▸ What to do
Copy the records starting with the line that contains "Image resolution: width=800" and going on through the line that contains "The width and", word for word. Leave out the pictures.

▸ Data extract
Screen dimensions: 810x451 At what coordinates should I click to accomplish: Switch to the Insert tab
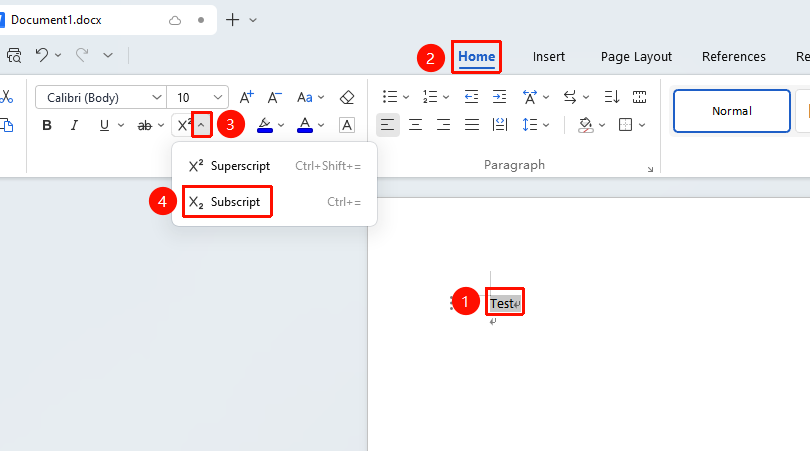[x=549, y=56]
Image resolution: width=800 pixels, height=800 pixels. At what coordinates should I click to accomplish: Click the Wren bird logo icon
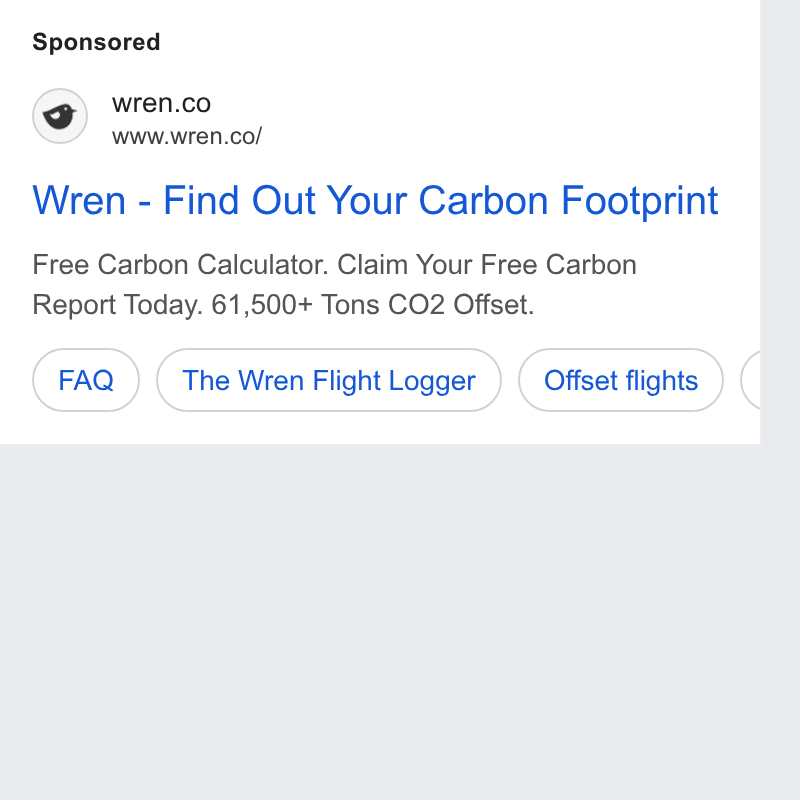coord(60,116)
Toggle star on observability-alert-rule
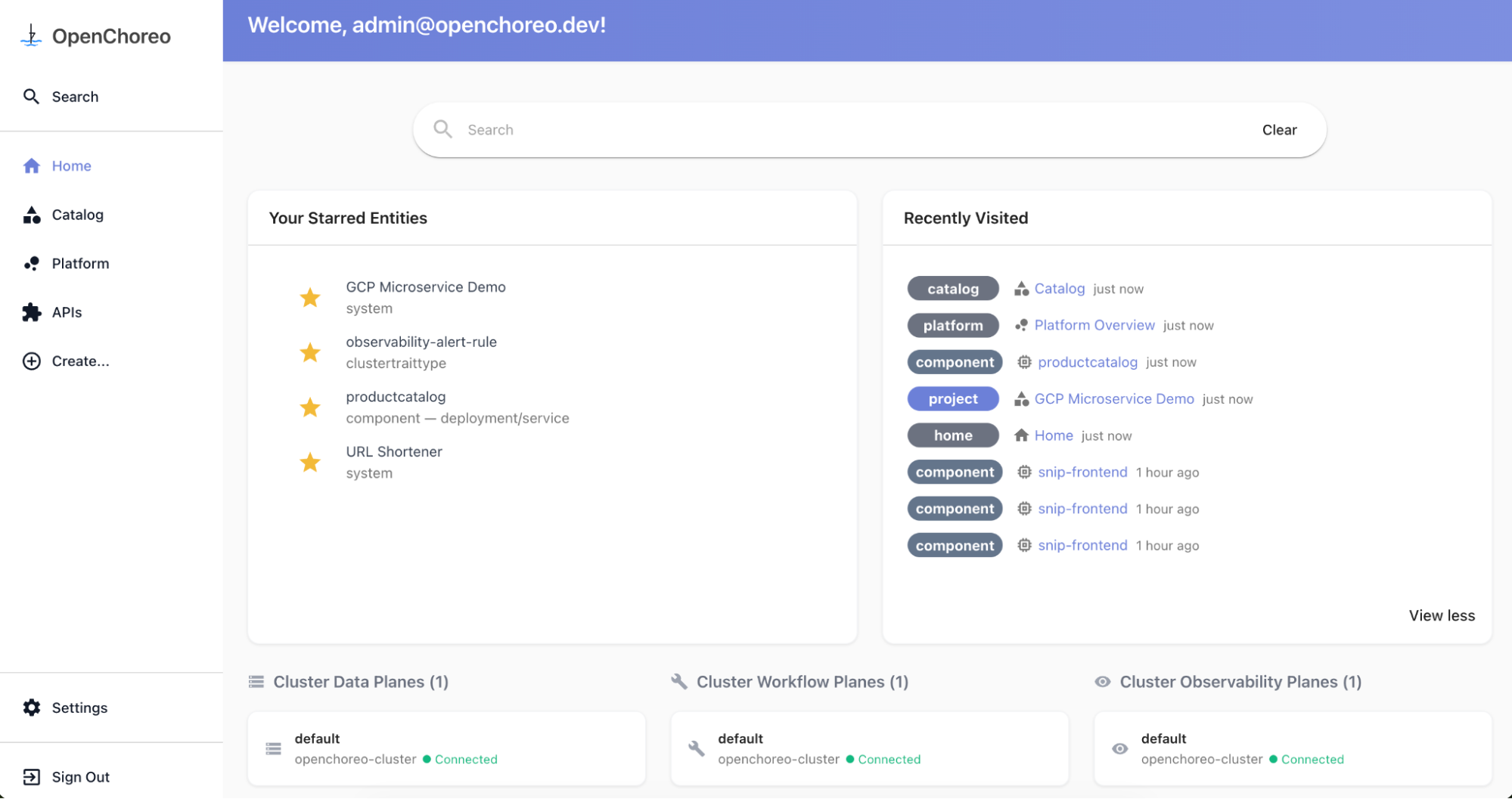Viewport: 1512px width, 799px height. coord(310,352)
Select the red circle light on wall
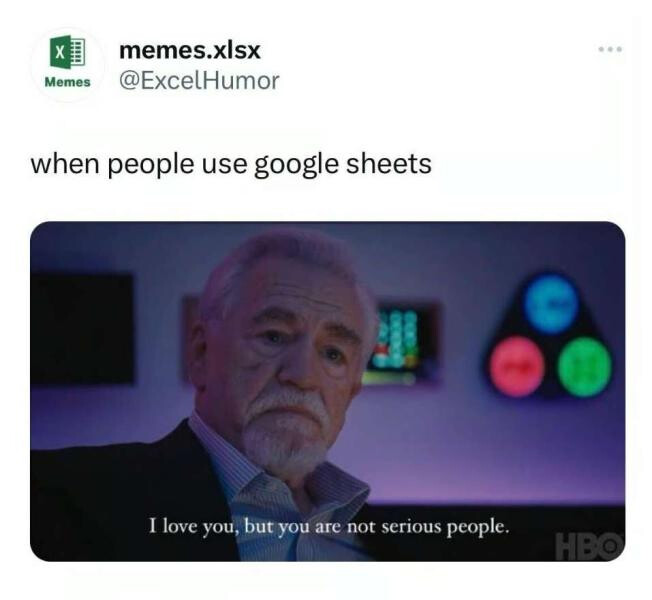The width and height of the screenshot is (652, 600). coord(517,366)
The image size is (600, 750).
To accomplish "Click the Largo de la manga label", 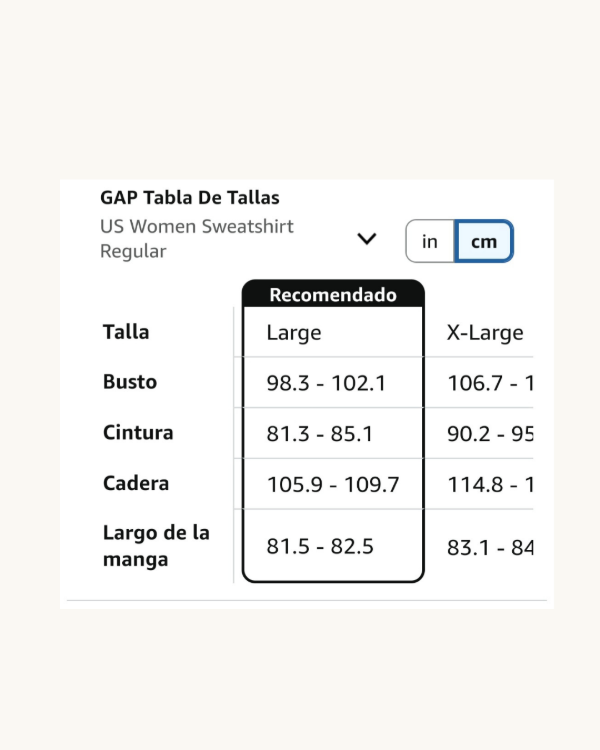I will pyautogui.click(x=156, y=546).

▸ Completed exercise
Image resolution: width=800 pixels, height=800 pixels. At what coordinates should I click to accomplish: Click the Wren bird logo icon
coord(60,116)
Toggle star on observability-alert-rule
Viewport: 1512px width, 799px height. coord(310,352)
Select the red circle light on wall
The width and height of the screenshot is (652, 600). coord(517,366)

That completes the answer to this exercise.